### Your goal
Set the pictures aside and write down, exactly as they appear, the lines from the one containing "Where should I click to: Click the" through the end of the material.

### Exercise material

== == ==

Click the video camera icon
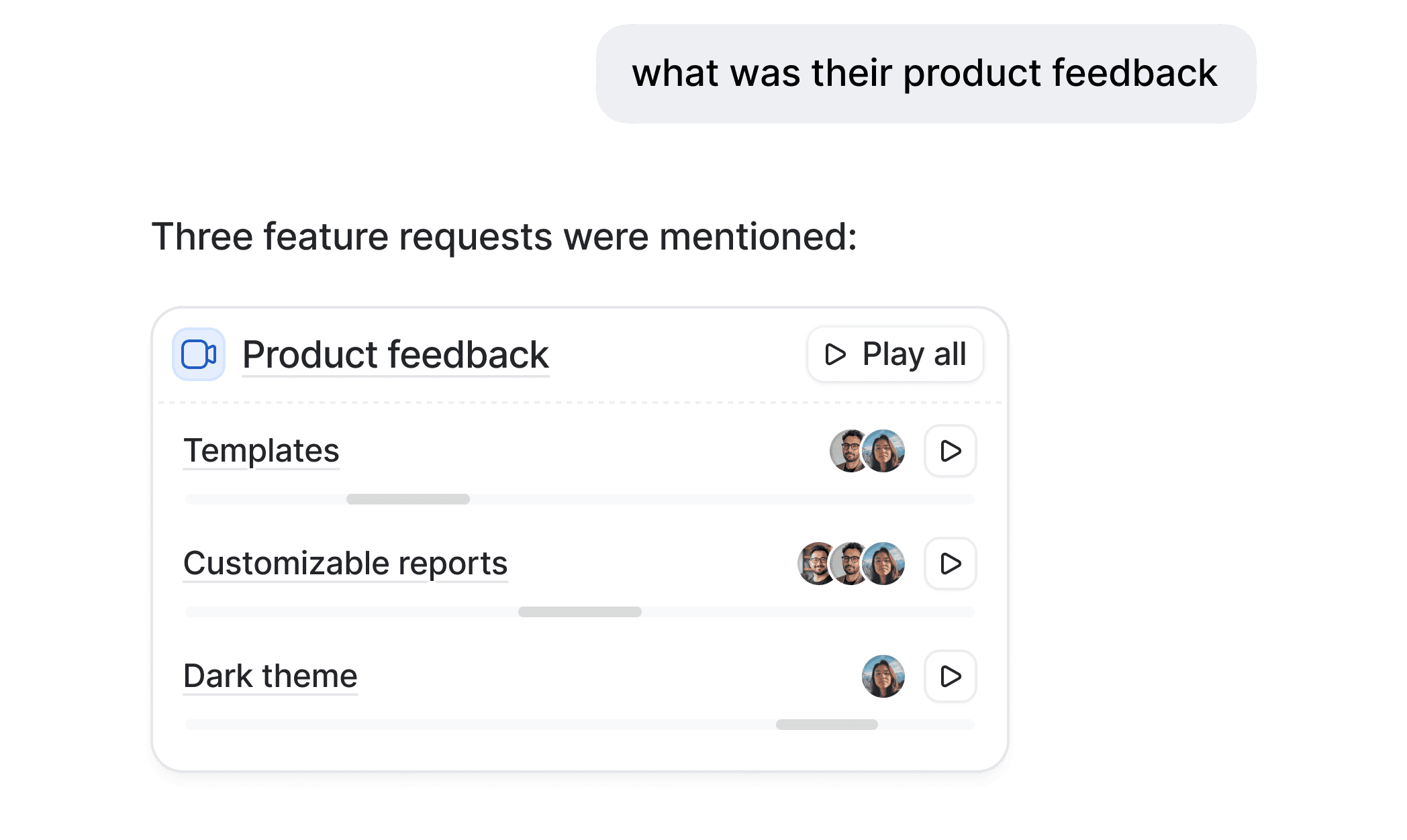1407x840 pixels. [x=199, y=354]
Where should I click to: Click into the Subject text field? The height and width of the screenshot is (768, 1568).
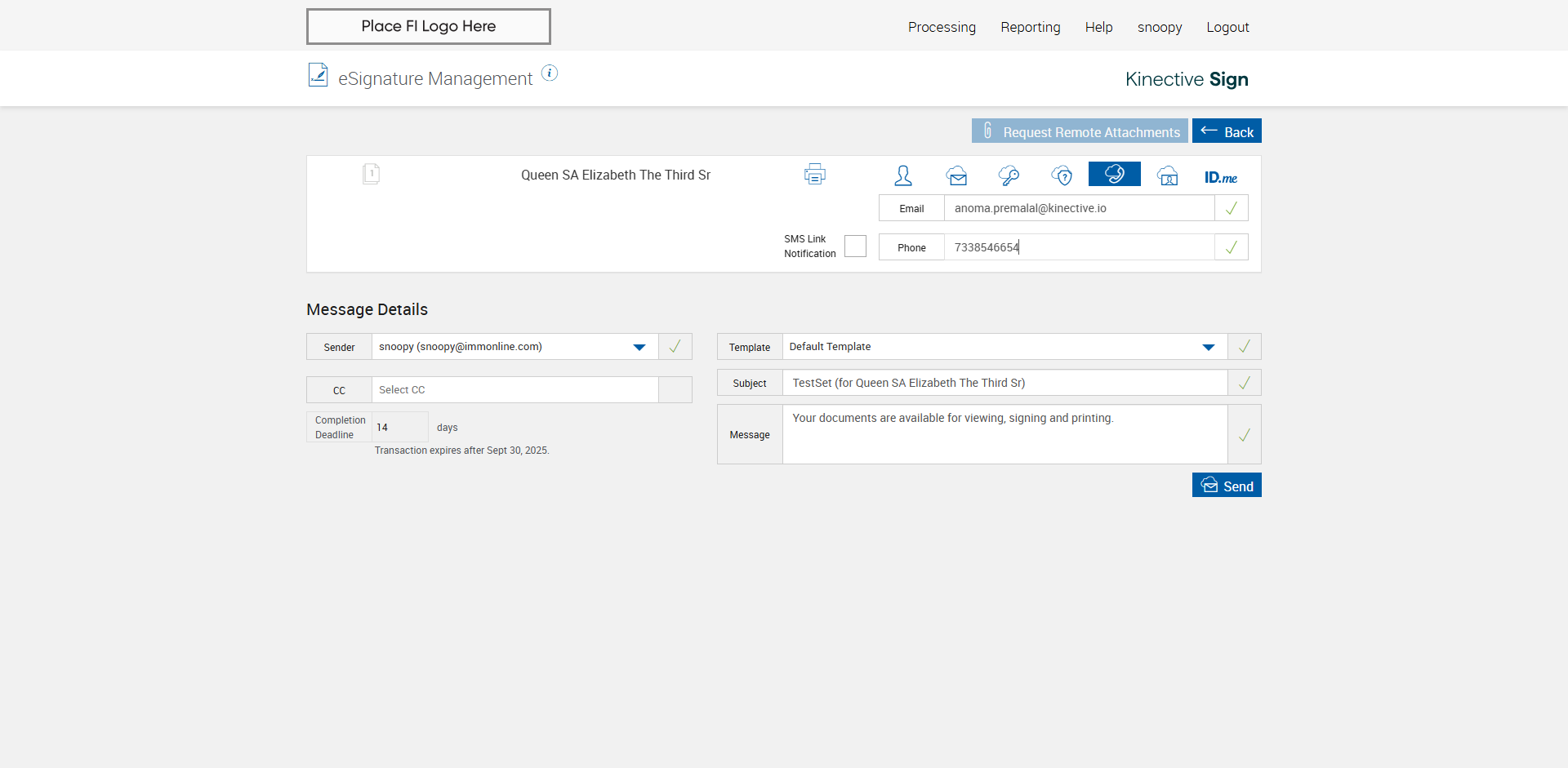click(x=1004, y=383)
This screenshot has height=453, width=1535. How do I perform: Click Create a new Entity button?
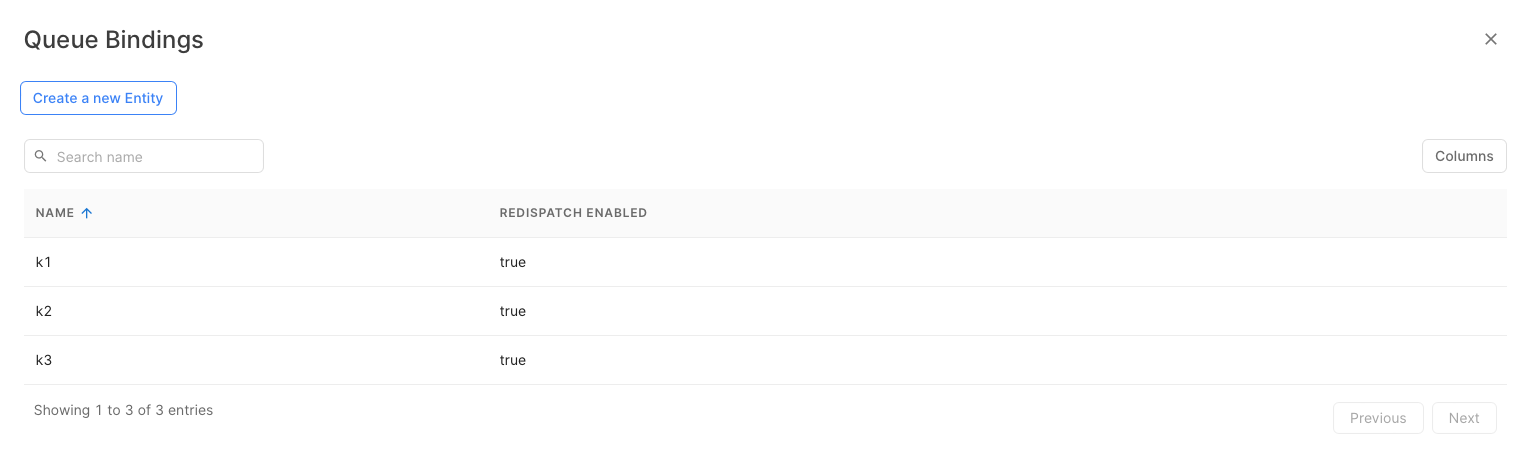coord(98,98)

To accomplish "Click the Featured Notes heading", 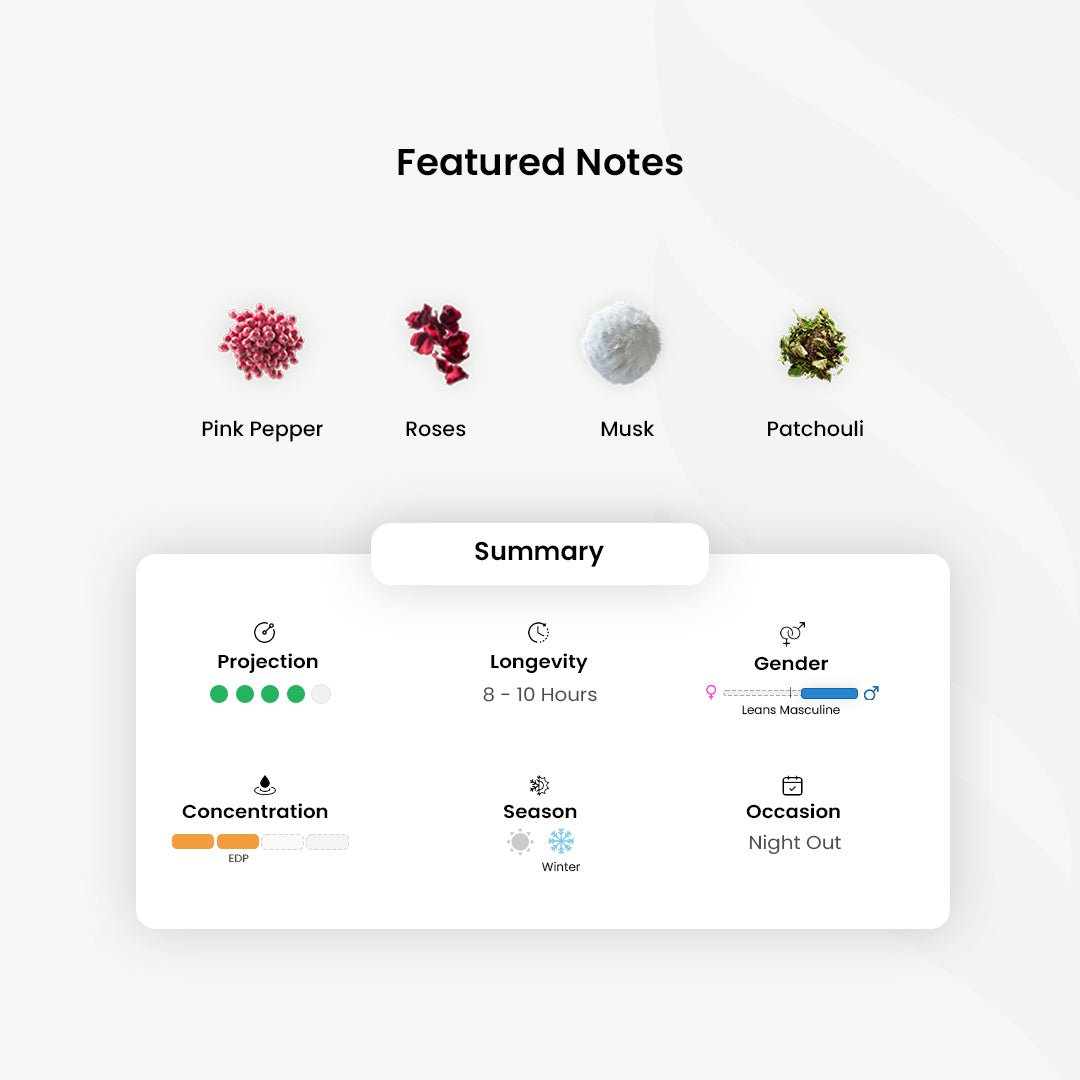I will 540,162.
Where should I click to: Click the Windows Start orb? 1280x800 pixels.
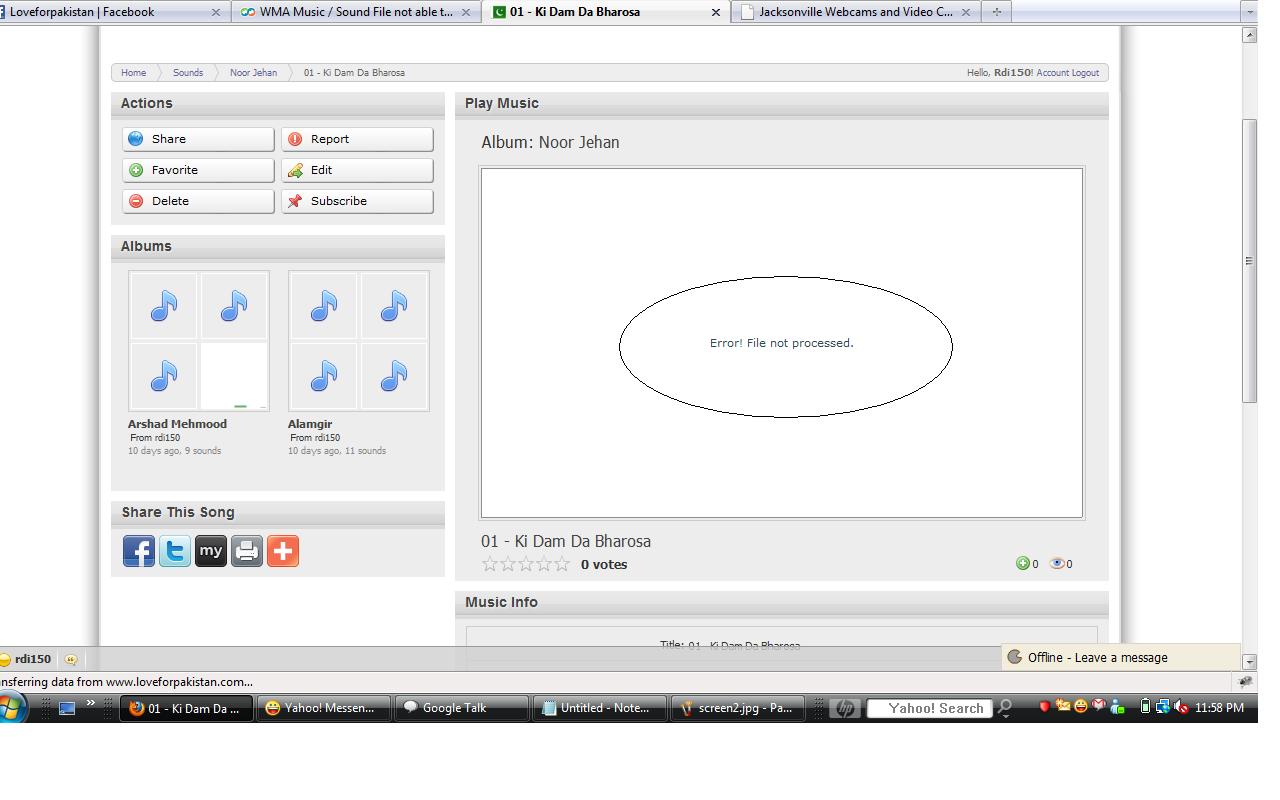(12, 708)
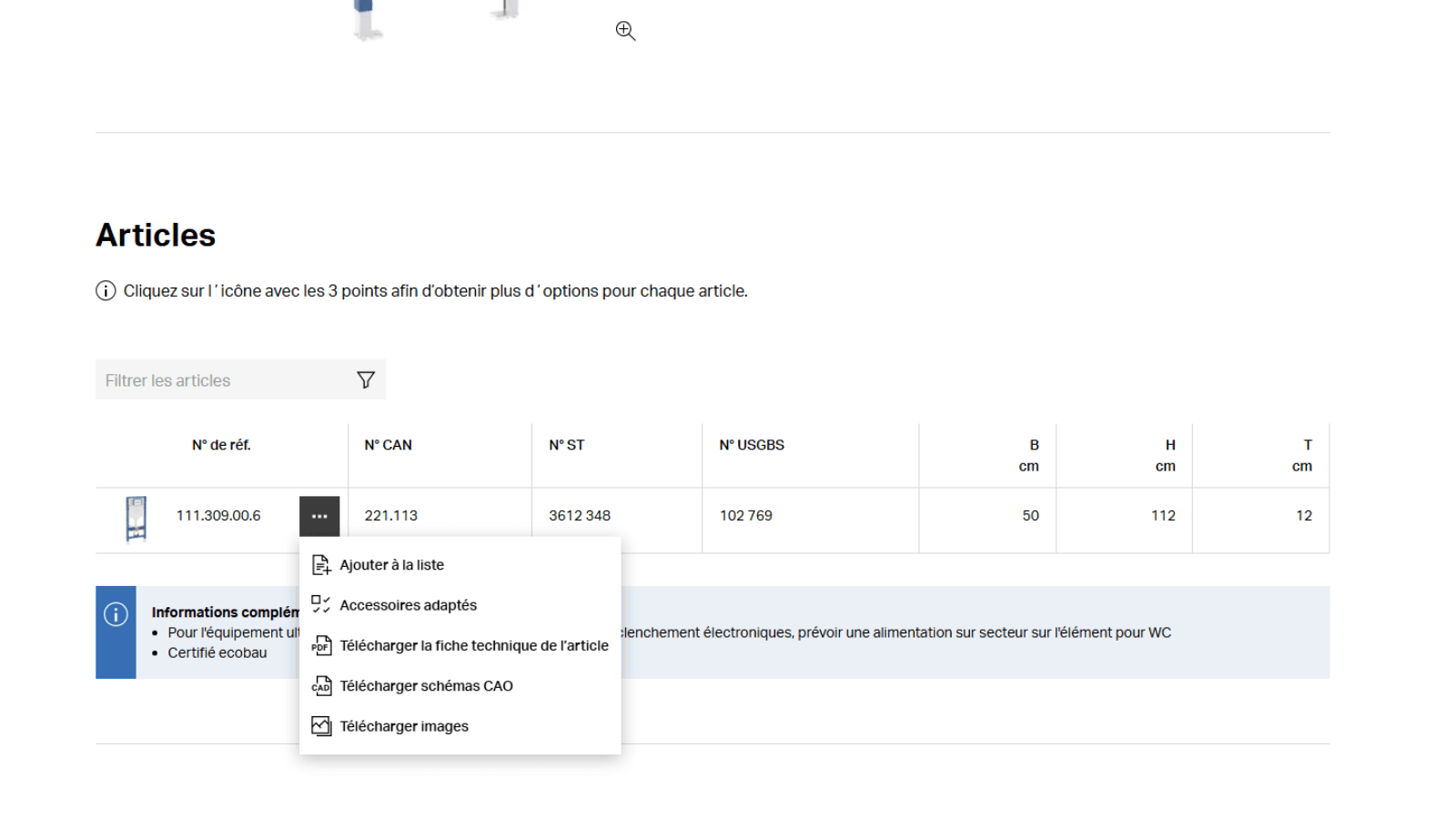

== == ==

### Answer section
Where should I click to: Click the Windows Start orb? 1280x800 pixels.
(12, 708)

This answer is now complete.